• [WHAT THE TASK ASKS]
Copy each of the entries below word for word, leaving nothing out.

• [DATA TO PROCESS]

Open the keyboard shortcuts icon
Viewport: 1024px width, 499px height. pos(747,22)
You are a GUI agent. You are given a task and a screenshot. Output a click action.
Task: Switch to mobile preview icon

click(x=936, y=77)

• [CORRECT OUTPUT]
Open the keyboard shortcuts icon
Viewport: 1024px width, 499px height. pos(747,22)
You are a GUI agent. You are given a task and a screenshot. Output a click action.
Task: Switch to mobile preview icon

click(x=936, y=77)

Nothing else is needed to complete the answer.